• Another Busy Day at Sea ..seems like an oxymoron

    9. marts, North Pacific Ocean ⋅ 🌬 57 °F

    To be busy at sea seems funny because sea days are often looked at as days to recover from busy ports of call and touring. We started with sea days so most of us were not "looking for just hanging at the pool" (are Karen & I ever that type?). Oceania made sure there were activities almost every hour to fill a wide range of interests.

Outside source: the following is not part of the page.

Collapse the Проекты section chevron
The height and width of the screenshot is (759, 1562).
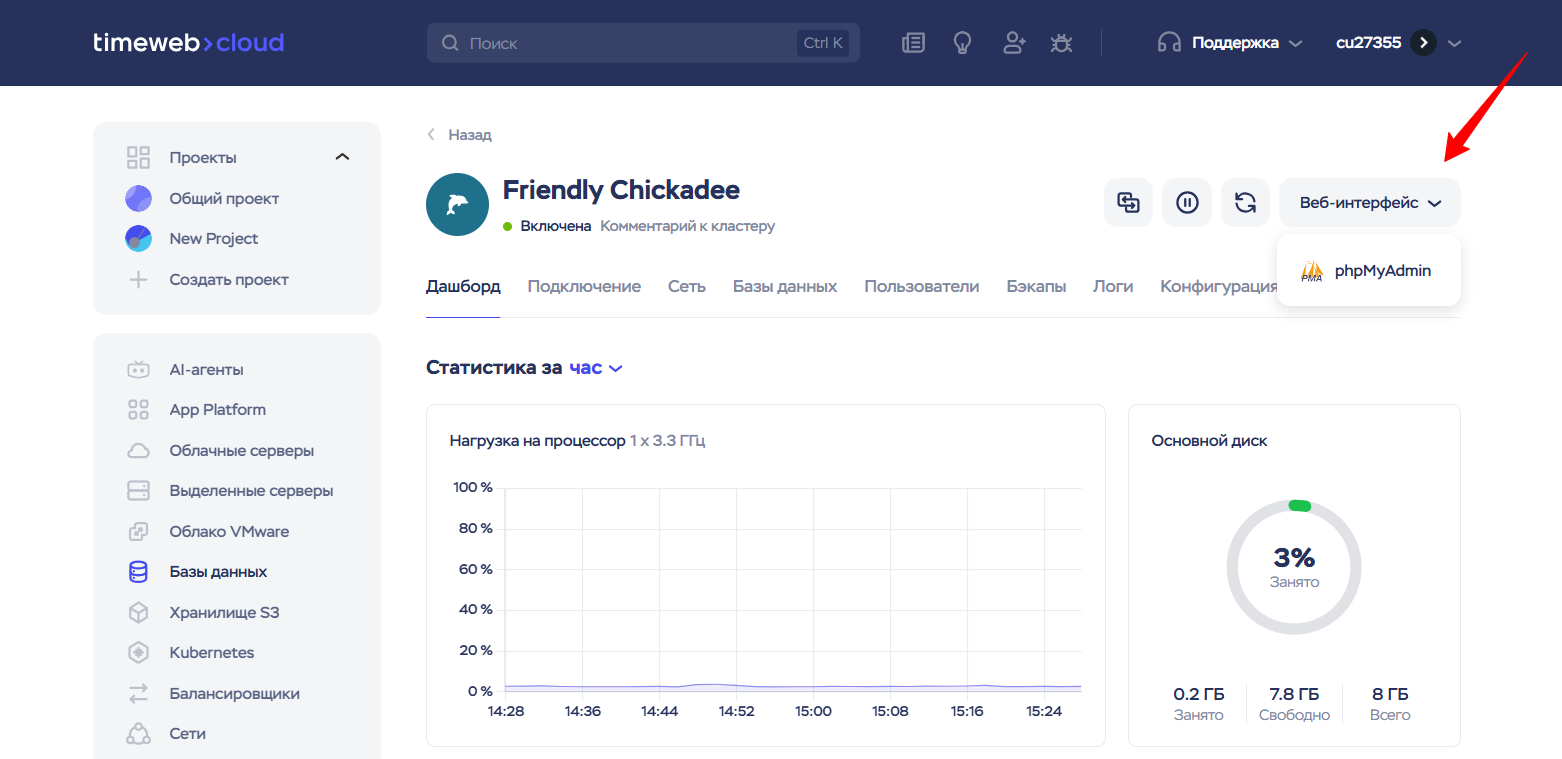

    Today, our second day at sea on our way to Hawaii. Karen went to hear Mele and Malia the Polynesian ambassadors speak about (and dance) regarding the history of Hula. Mele, multilingual musician, dancer and cultural expert and Malia the Polynesian dance expert and expert on traditions are the Hawaiian Ambassadors that teach language, craft, and hula. Hula is more than a dance it is the way they tell their history, a type of communication before written language. It's their genealogy, cosmology and defines the their relationship between people and their as well as land and their gods. It is used in all of their ceremonies (historically done by men). Hula steps are repeated twice, accompanied by ceremonial drums (i.e., pahu, ipu). In the period 1778-1893 western contact in Hawaii, suppressed Hula and did not allow it because they considered it leud. When it came back after over 100 years with King Kalakaua, who restored it at his coronation. There was a cultural rebirth of language, chant, navigation and hula. Hula weaves movement, voice intention and aesthetics into a single storytelling act to honor ancestry and place. He said it was the language of the heart and the "heartbeat of the Hawaiian people". In the 1970s Elvis made it popular with grass shirts and coconut tops.

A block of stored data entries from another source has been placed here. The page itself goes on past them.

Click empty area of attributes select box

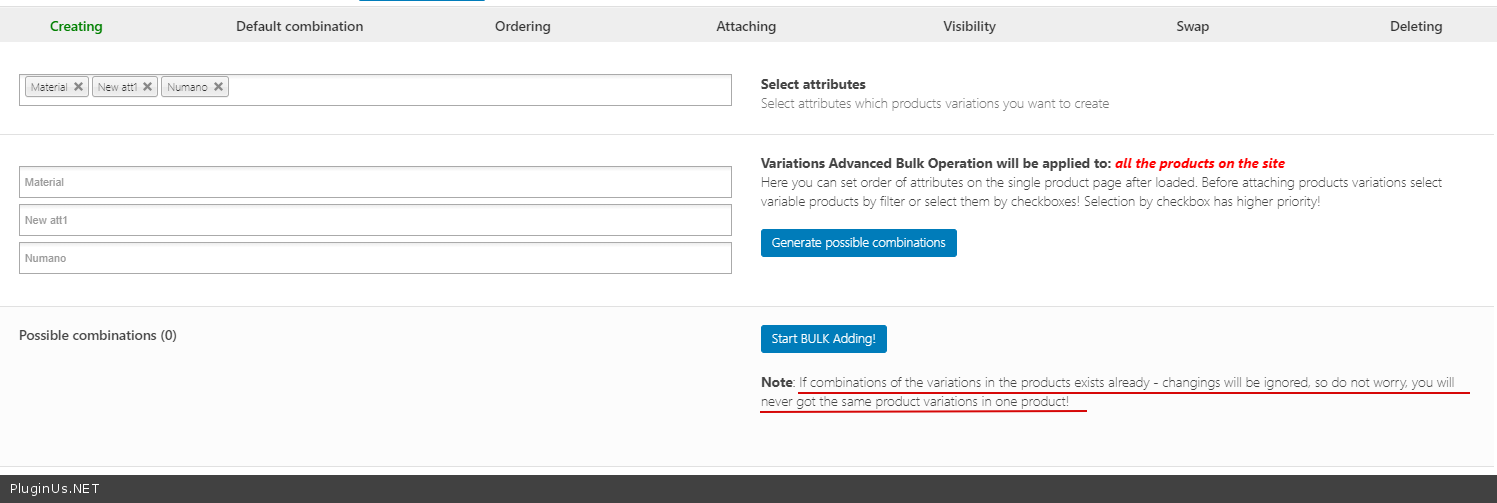[x=480, y=89]
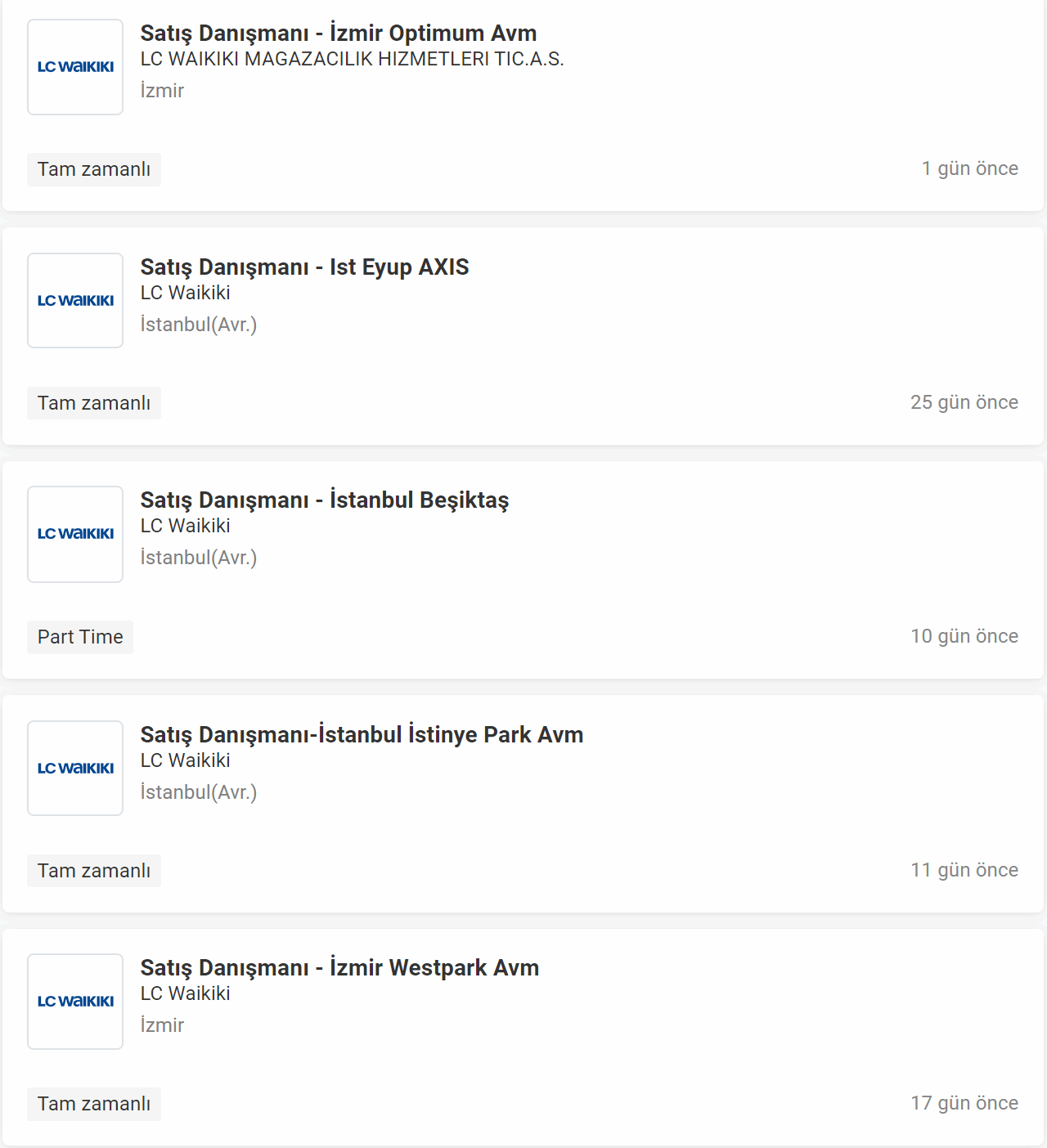Image resolution: width=1047 pixels, height=1148 pixels.
Task: Click Tam zamanlı tag on İstinye Park listing
Action: click(x=94, y=871)
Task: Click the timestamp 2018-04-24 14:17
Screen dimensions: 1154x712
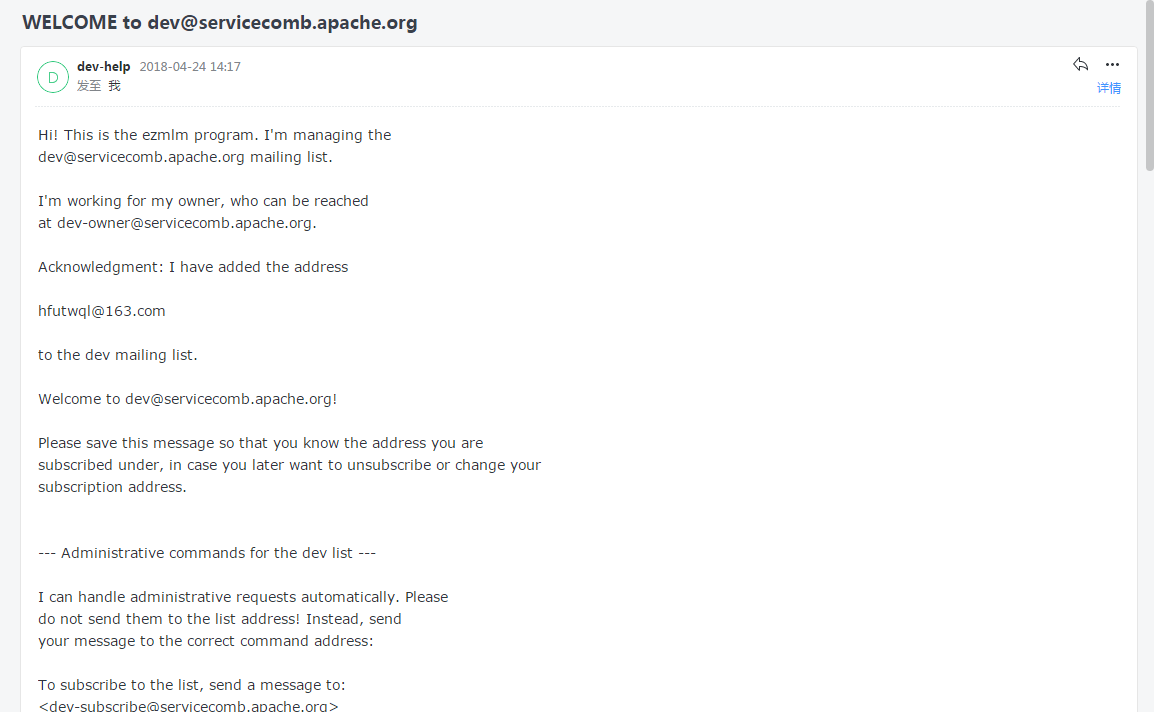Action: [x=190, y=67]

    Today I went to the Passenger vs Officer challenge (see photos of the officers playing), my second session of Sing-Out-Loud (they haven’t thrown me out yet), went to another photography class and then to hear about Project AZORIAN (see separate posting about this incredible true secret story …ready for a movie).

    After that we met up at the String Quartet and then for live piano music before their dinner reservations at Red Ginger (our favorite restaurant at sea). After a long dinner we went to see Andrew Grose a Canadian Comedian (a "relationship" comedian) and although we rarely like ship comedians because of all the old cruise jokes, they tell, both of us were hysterical laughing throughout his routine. Hmmm, read into that as you may. We followed it with a little late night live Beatles music in the Horizons lounge.